**Document excerpt:**

☆ ☆ ☆

Ask-A-Data-Scientist---What-Is-Machine-Learning-.png-1

Ask a Data Scientist: What is Machine Learning?

02/16/2018

For as popular as the term “machine learning” has come to be, it’s surprising how often it’s equated to robots taking over the world.

Phrases like “neural nets” and “deep learning” tap into our sense of fantasy, but when we jump from new tech to robot takeover, we miss the beauty and power of what machine learning actually is, and the groundbreaking new developments that are pushing industries forward.

Below, Codecademy Senior Curriculum Developer Nitya Mandyam sheds light on what machine learning really is, how it works, and how we use it today.

What is machine learning?

“Machine learning is an umbrella term for a set of algorithmic tools that analyze and extract patterns from data,” Nitya says. “It’s most commonly used for decision-making.”

Unlike traditional software development, which involves giving a computer a set of rules that it uses to execute tasks, machine learning involves teaching the computer to recognize patterns in a set of data. This means you can give your computer huge data sets, and it can make predictions for you.

For instance, we’ve trained computers to accurately predict letters and numbers, the base logic for handwriting recognition used by the postal service. The same logic is used in the development of self-driving cars and social media algorithms that surface content related to your interests.

Machine learning is a subfield of artificial intelligence and computer science, and it’s also closely related to statistics. “Machine learning does what statistics can do much faster,” Nitya says. “It leverages advanced computational technology to come to faster conclusions about data.”

The origins of the field date back to the 20th century, when computer scientist Arthur Samuel popularized the term “machine learning” after teaching a computer how to play checkers. But looking at Google Trends data, you can see that machine learning has become much more popular over the past decade.

Google trends data depicting the rise of machine learning's popularity

But why now? We’ve always had sci-fi movies that reference machine learning, from 2001: A Space Odyssey to Ex Machina. What’s the reason for the recent spike in popularity, and is this just a fad or the future?

The simple answer is: We can finally actually do many of the cool things that were once relegated to sci-fi movies. And we’ll only continue to build on these technological advancements for the foreseeable future.

Machine learning has become much more popular over the last few years because of the huge amounts of data we generate every day and the fact that we can now process this data quicker and easier than ever.

“We’re at this cusp of human history where almost every behavioral pattern is documented, depending on your online habits,” Nitya says. “This opens up huge possibilities for leveraging this data.”

What is machine learning used for?

“Machine learning is excellent for making quick, predictive, analytic judgments about data,” Nitya says.

Thanks to the large amounts of data we create every day, machine learning has a wide range of applications. It’s used across various industries, from customer service and marketing to finance, entertainment, healthcare, and transportation. You’ve probably already seen machine learning in action when using popular technologies like:

  • Recommender systems: Streaming services like Spotify and Netflix use machine learning to analyze your tastes and preferences and provide personalized suggestions.

☆ ☆ ☆

**Raw records:**

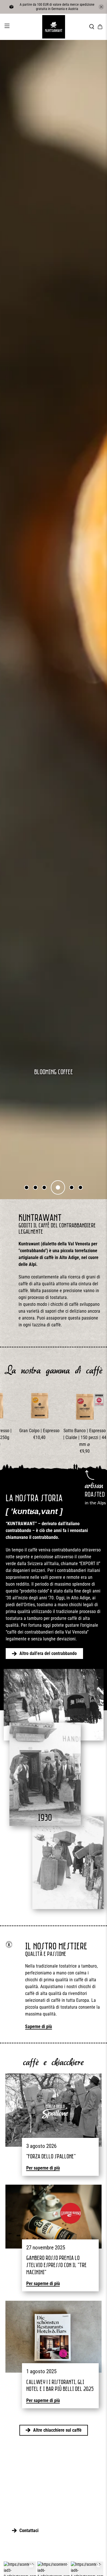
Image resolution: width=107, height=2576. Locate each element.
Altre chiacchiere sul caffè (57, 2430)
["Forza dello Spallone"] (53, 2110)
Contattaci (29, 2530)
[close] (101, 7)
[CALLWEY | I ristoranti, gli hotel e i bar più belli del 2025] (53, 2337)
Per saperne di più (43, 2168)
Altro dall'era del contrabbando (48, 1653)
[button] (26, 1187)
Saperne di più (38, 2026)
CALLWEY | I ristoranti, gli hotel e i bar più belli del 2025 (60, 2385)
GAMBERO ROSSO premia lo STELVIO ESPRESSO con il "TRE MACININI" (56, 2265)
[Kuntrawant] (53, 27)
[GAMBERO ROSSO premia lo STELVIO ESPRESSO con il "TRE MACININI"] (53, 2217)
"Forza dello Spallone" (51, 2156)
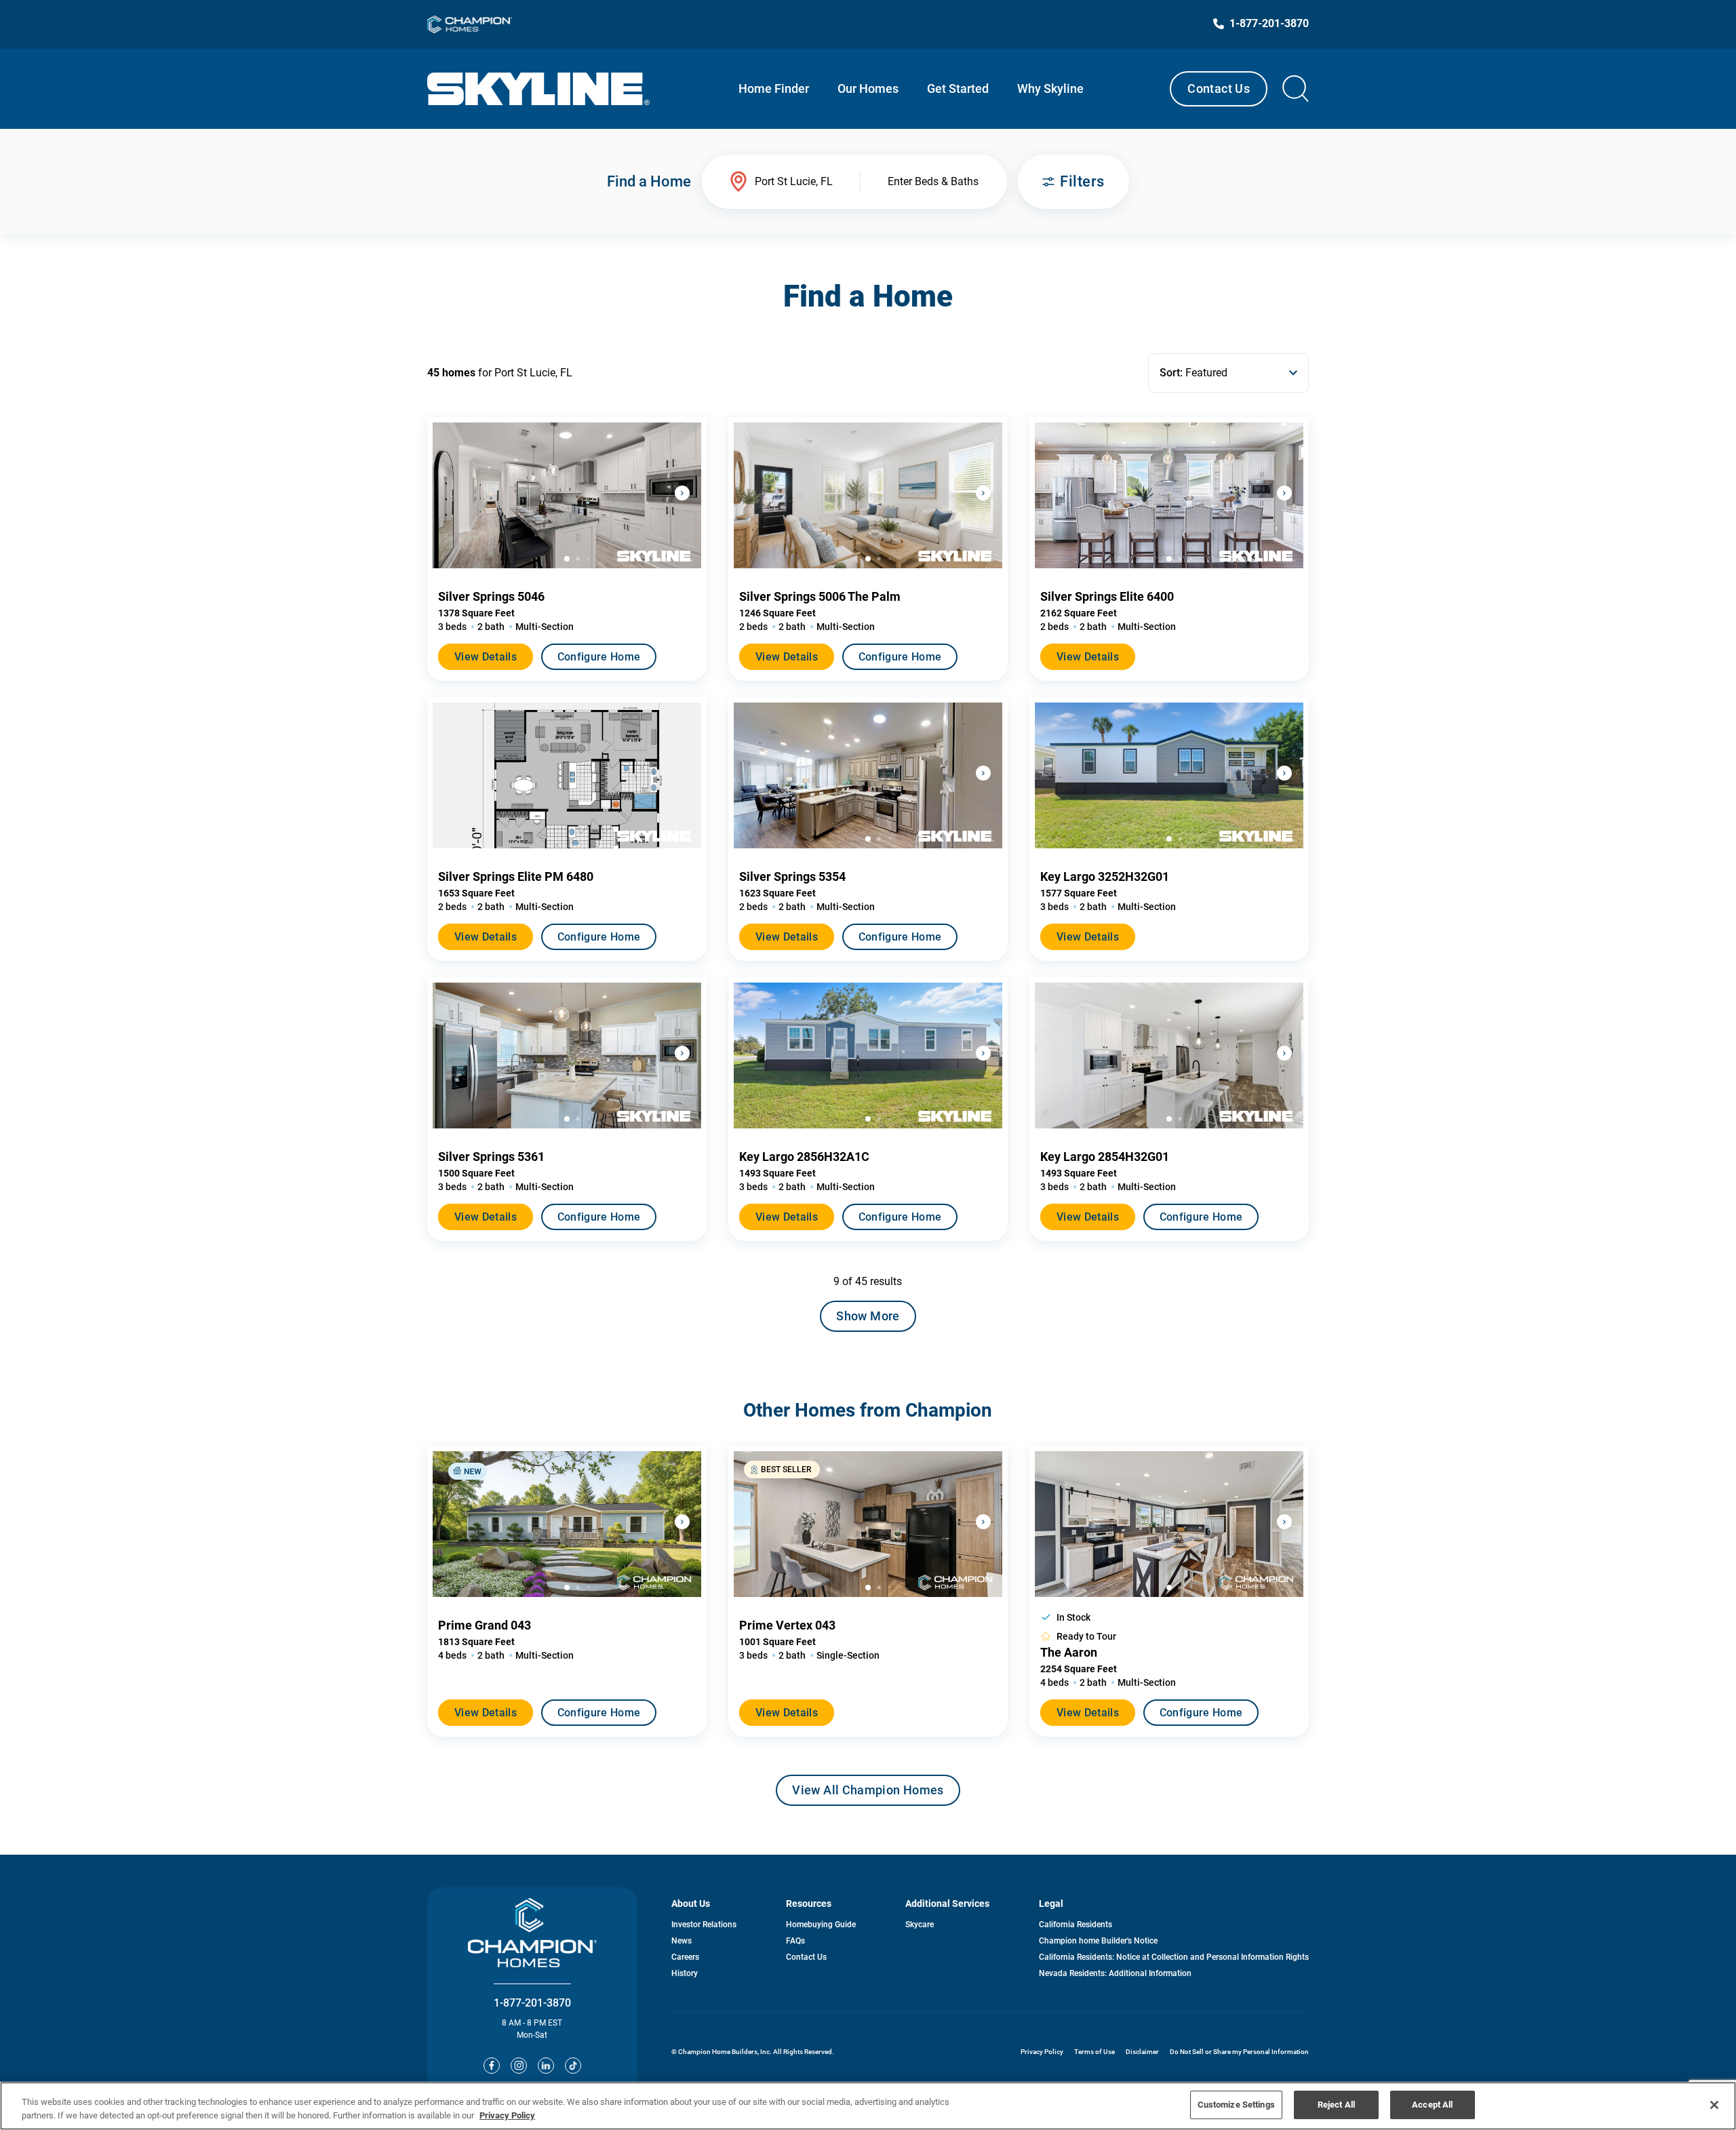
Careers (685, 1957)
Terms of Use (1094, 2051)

☆ ☆ ☆

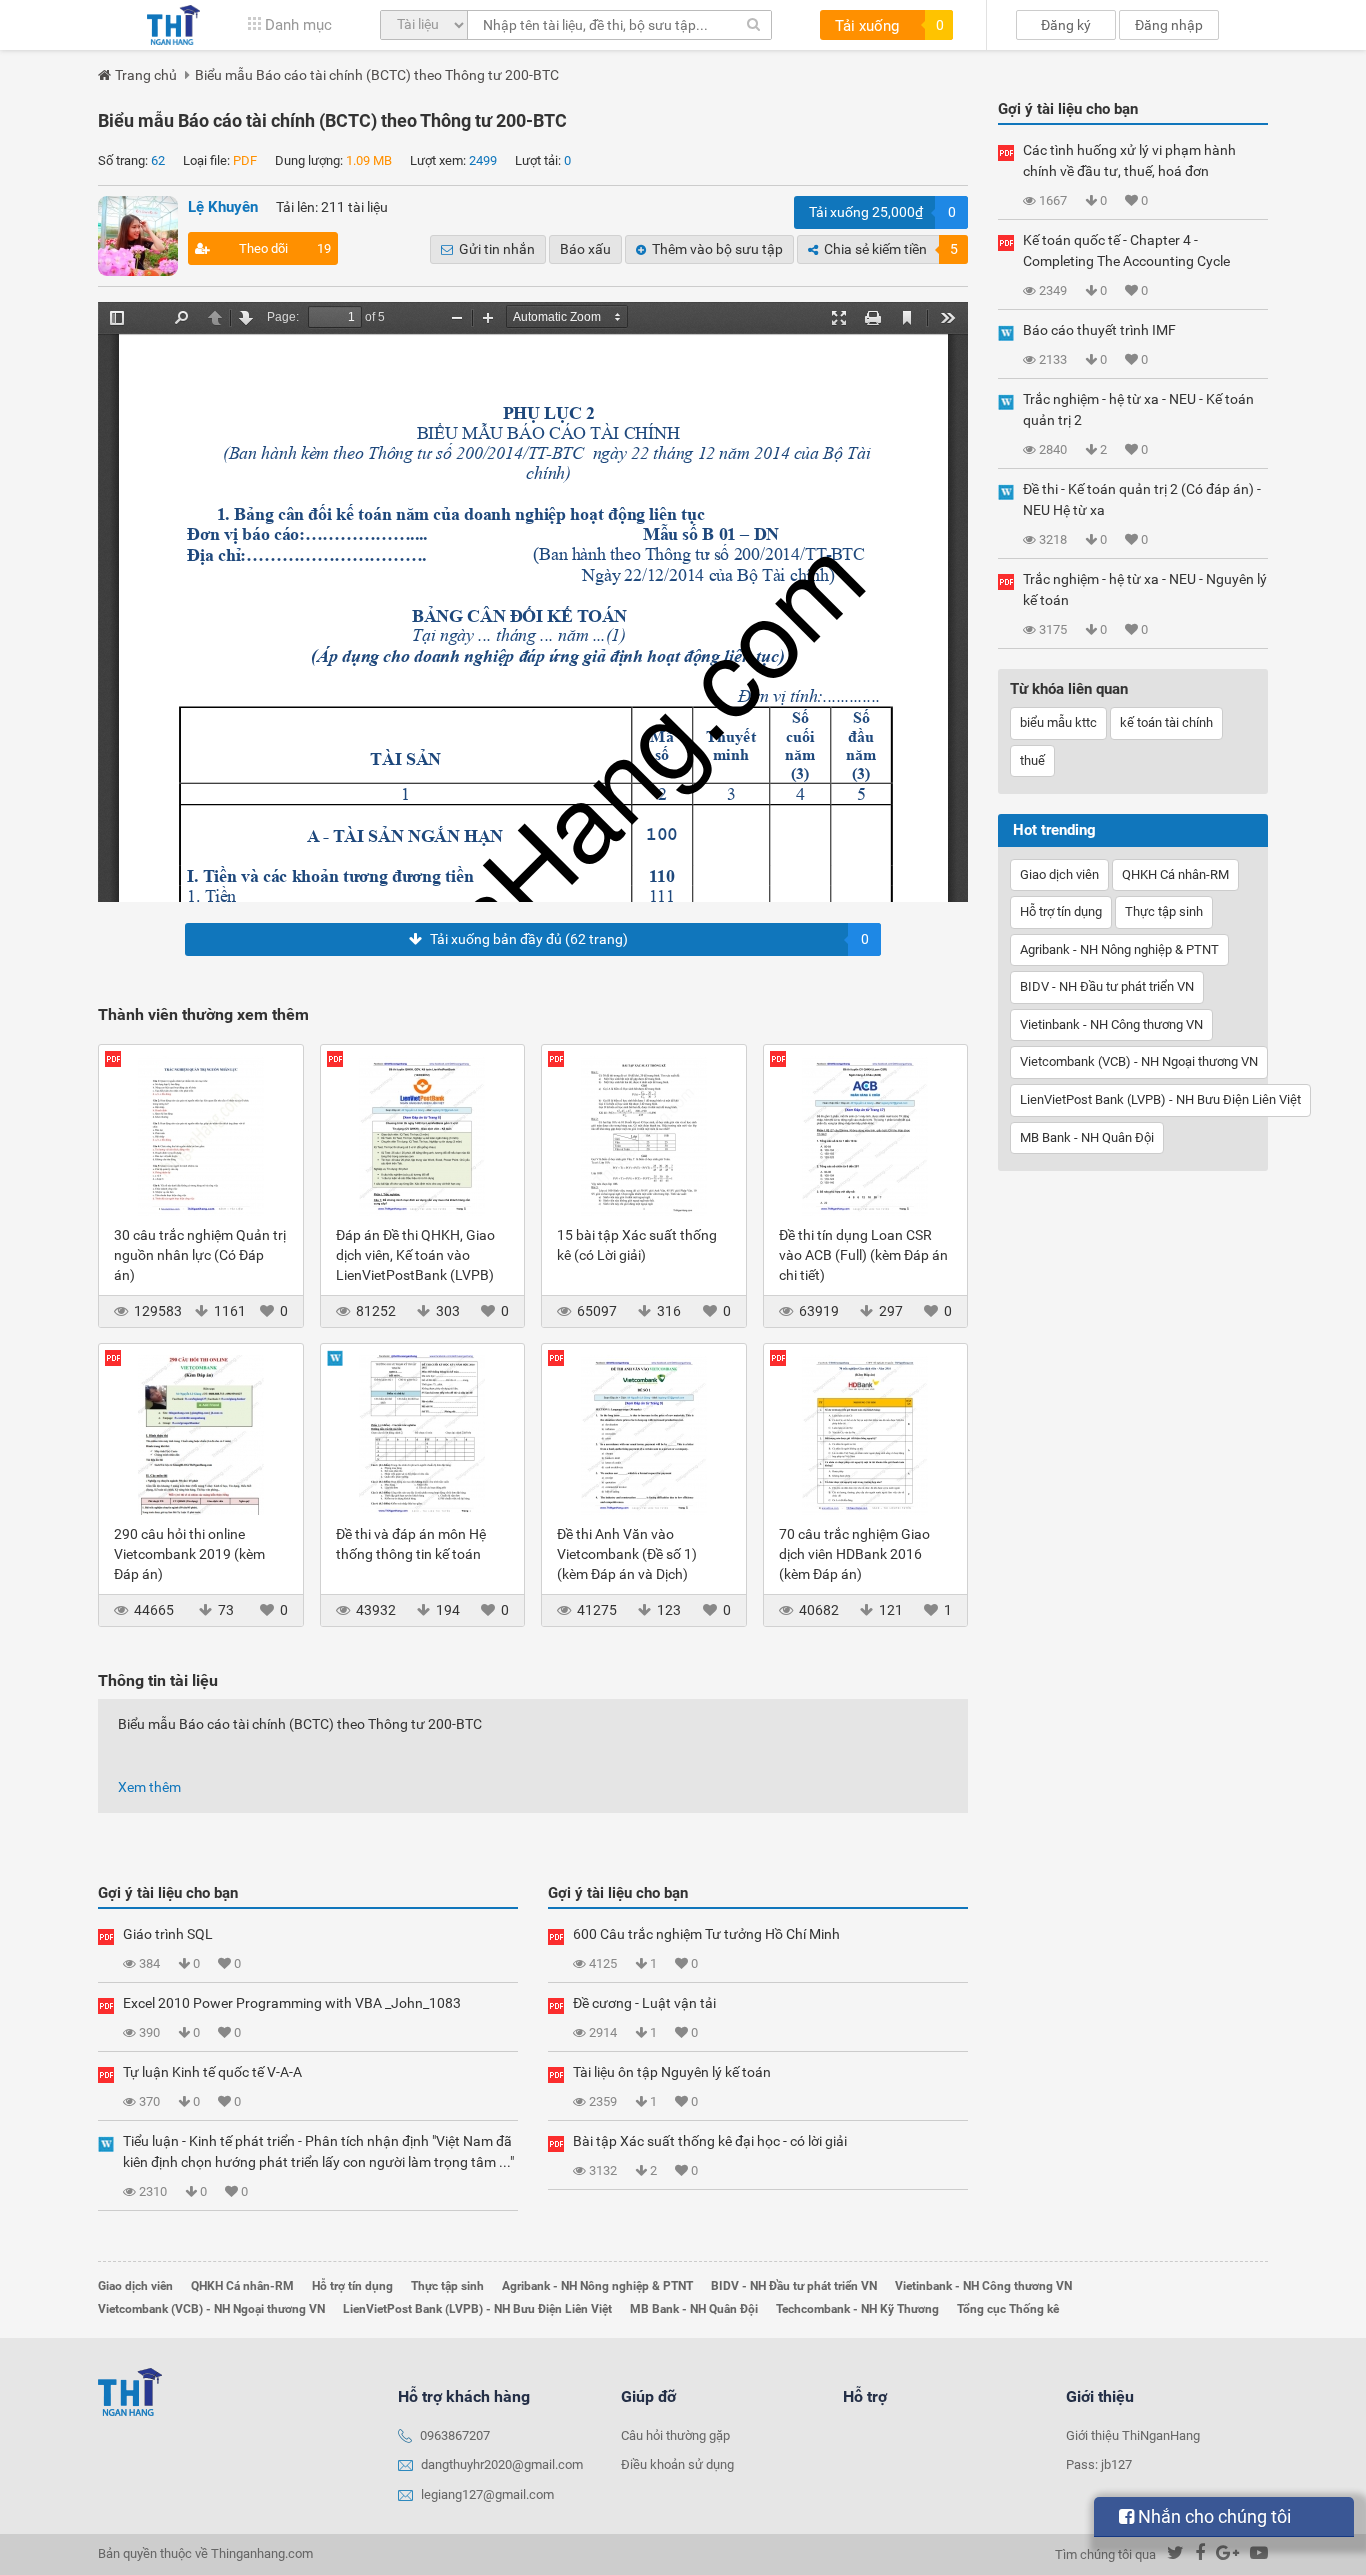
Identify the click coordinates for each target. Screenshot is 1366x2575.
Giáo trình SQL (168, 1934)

☆ ☆ ☆

**Things to do:**
1. Copy the machine learning article from "The origins of" to "the foreseeable future.".
2. Answer these about the machine learning article:
(a) Who popularized the term "machine learning," and what game did he teach a computer to play?
(b) Which two streaming services does the article name as using recommender systems?
(c) What date does the article carry?
3. Continue the machine learning article from where it stops.

**Task-by-task outputs:**
1.
The origins of the field date back to the 20th century, when computer scientist Arthur Samuel popularized the term “machine learning” after teaching a computer how to play checkers. But looking at Google Trends data, you can see that machine learning has become much more popular over the past decade.

Google trends data depicting the rise of machine learning's popularity

But why now? We’ve always had sci-fi movies that reference machine learning, from 2001: A Space Odyssey to Ex Machina. What’s the reason for the recent spike in popularity, and is this just a fad or the future?

The simple answer is: We can finally actually do many of the cool things that were once relegated to sci-fi movies. And we’ll only continue to build on these technological advancements for the foreseeable future.

2.
(a) Arthur Samuel; checkers.
(b) Spotify and Netflix.
(c) 02/16/2018.

3.
  • Virtual assistants: Virtual assistants like Siri and Alexa use machine learning (along with other technologies like natural language processing) to interpret and execute your voice commands.
  • Self-driving cars: Machine learning is used to teach autonomous vehicles to recognize objects (like traffic signs, people, and other vehicles) and make safe decisions while driving.

But while these technologies feel like the future arriving, remember that machine learning is really just powerful math and prediction. Almost as soon as someone realizes what machine learning can do, they want to ask the crystal ball a question:

  • What’s going to be the next big programming language?
  • Who’s going to win the next election?
  • Can you accurately predict our revenue if we create this new product?

But crowding around your data scientist’s desk isn’t going to help you. Applying machine learning to your business requires huge data sets that aren’t always accessible, but even if they are, it’s key that that data is in a format that a machine can read.

“Raw data always has issues,” Nitya says. “Sometimes there’s unwanted information or too much information or things aren’t encoded properly, so you need to standardize your data before it can be inputted into your model.”

How machine learning works

Machine learning requires three sets of data: a training set, a test set, and a validation set.

  1. A training set consists of baseline data that’s used to teach a computer to identify patterns, calculate parameters, and construct machine learning models.
  2. A test set is a dataset that’s used to evaluate and fine-tune the model.
  3. A validation set is a dataset that’s used to check your hypothesis.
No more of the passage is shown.